BoI raises €2.5bn from five-year bond sell-off
BANK of Ireland raised €2.5bn yesterday by selling a five-year bond that is covered by the new state banking guarantee.
It marks the largest amount raised by an Irish lender in a single deal since the original guarantee was brought in almost 16 months ago.
It was priced at 1.45 basis points over the benchmark 'mid-swap' market rate, equating to a 4pc annual coupon or interest rate.
The bank must also pay the Government an annual guarantee charge, understood to be about 1pc, for the bond.
The bond offering, which was managed by BNP Paribas, Deutsche Bank, Societe Generale and JP Morgan, drew in €3.3bn of subscriptions.
It was placed among 162 investors, with 25pc of the bonds going to institutions in Germany, Austria and Switzerland, followed by a 17pc uptake from Irish investors, 14pc from France and 13pc from the UK.

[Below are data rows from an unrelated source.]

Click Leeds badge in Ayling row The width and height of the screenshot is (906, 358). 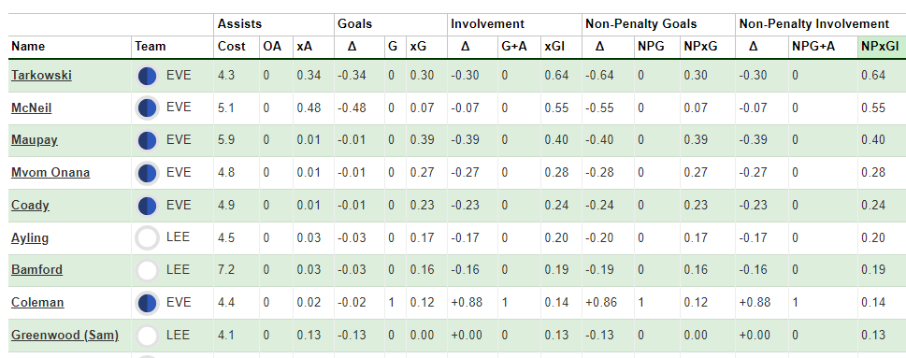click(148, 238)
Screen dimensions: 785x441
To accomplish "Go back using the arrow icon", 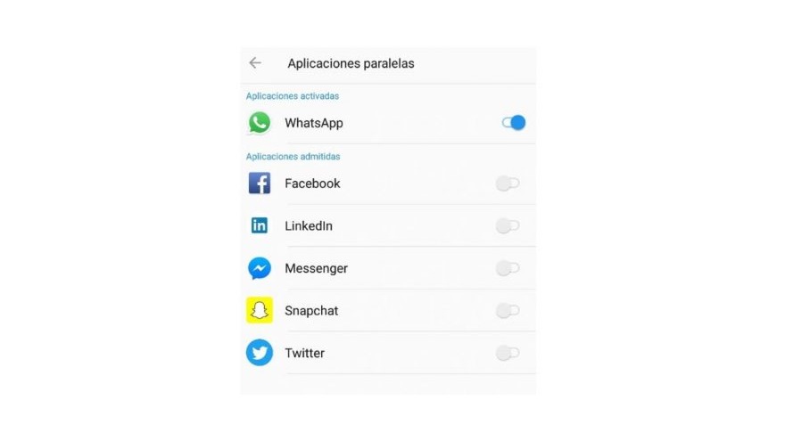I will [255, 63].
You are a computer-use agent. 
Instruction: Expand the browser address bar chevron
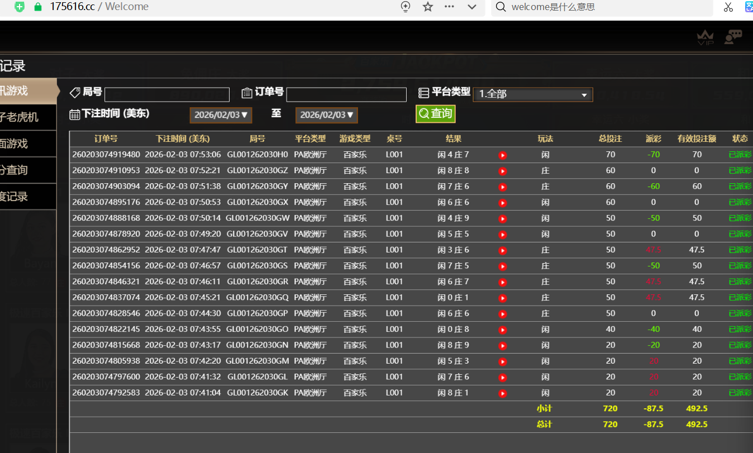[471, 7]
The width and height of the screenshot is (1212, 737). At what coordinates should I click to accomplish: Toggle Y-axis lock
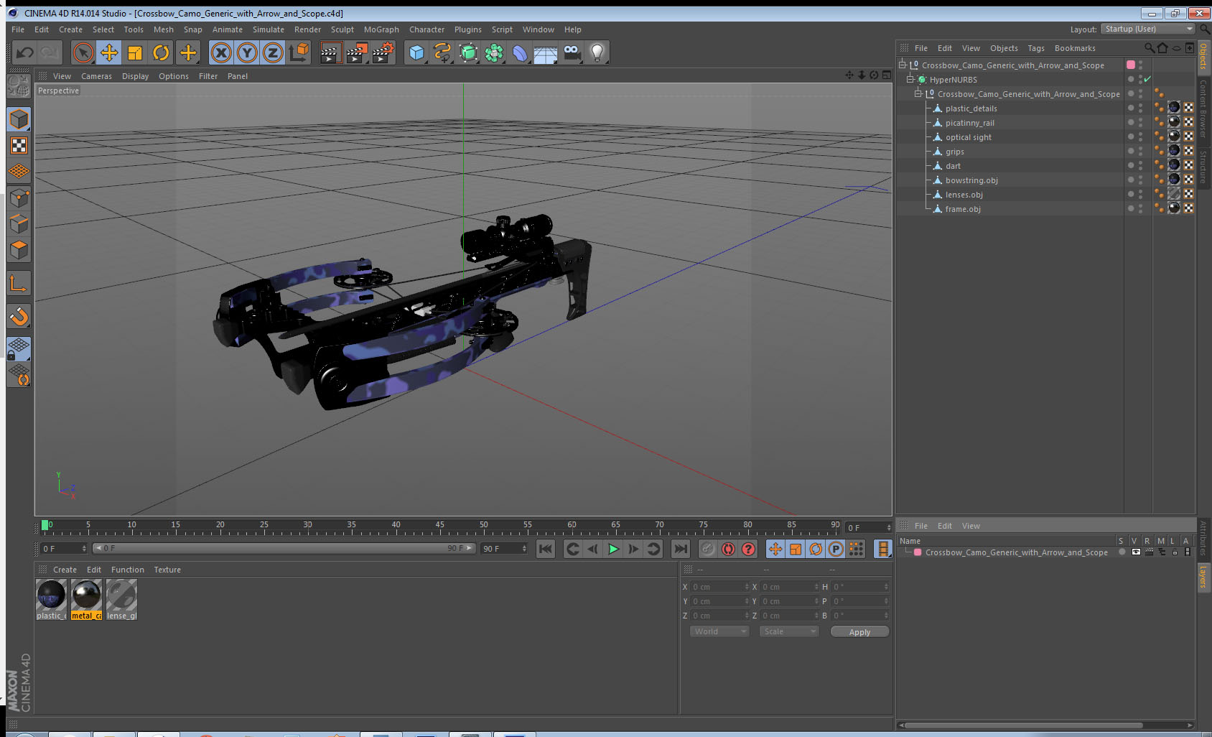pos(247,52)
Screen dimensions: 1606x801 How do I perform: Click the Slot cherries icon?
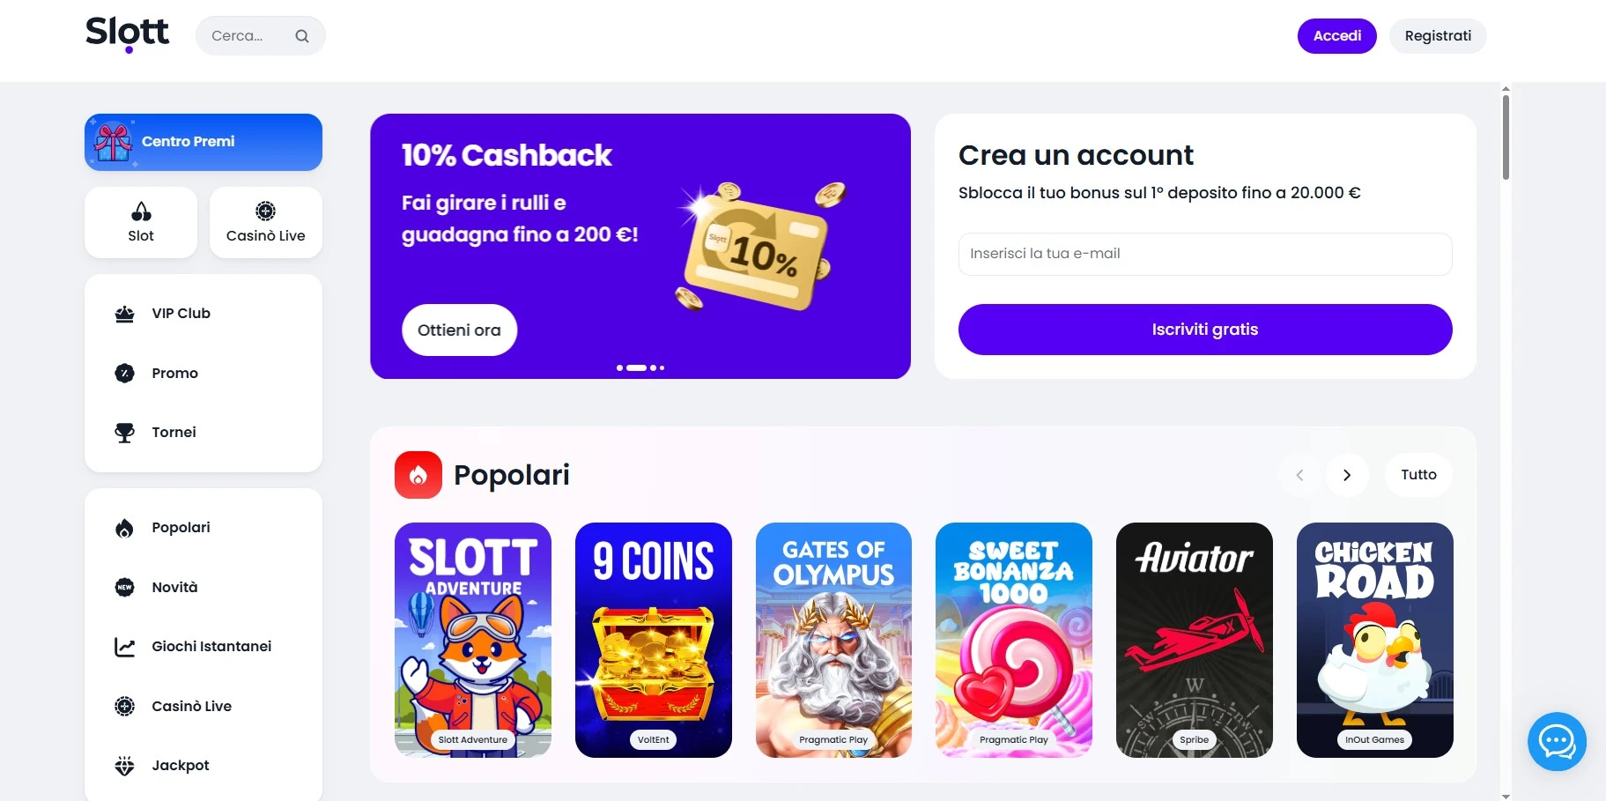141,211
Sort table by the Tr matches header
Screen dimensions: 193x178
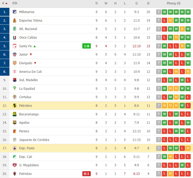(x=97, y=3)
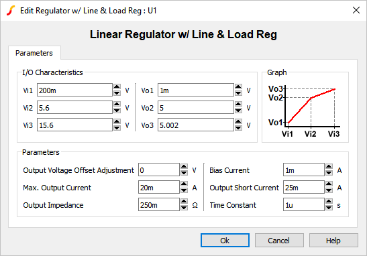
Task: Increase Output Impedance with up arrow
Action: [184, 202]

Meanwhile, Allied Irish Banks confirmed yesterday that it had signed up to the new guarantee scheme, known as the Credit Institutions (Eligible Liabilities) Scheme 2009, which enables the country's lenders to issue bonds of up to five years in duration.
BoI and AIB must each refinance €5bn of publicly issued bonds in September, which is when the original guarantee comes to an end.
BoI has €13.6bn of debt due to mature for the entire year, while AIB has just over €12bn.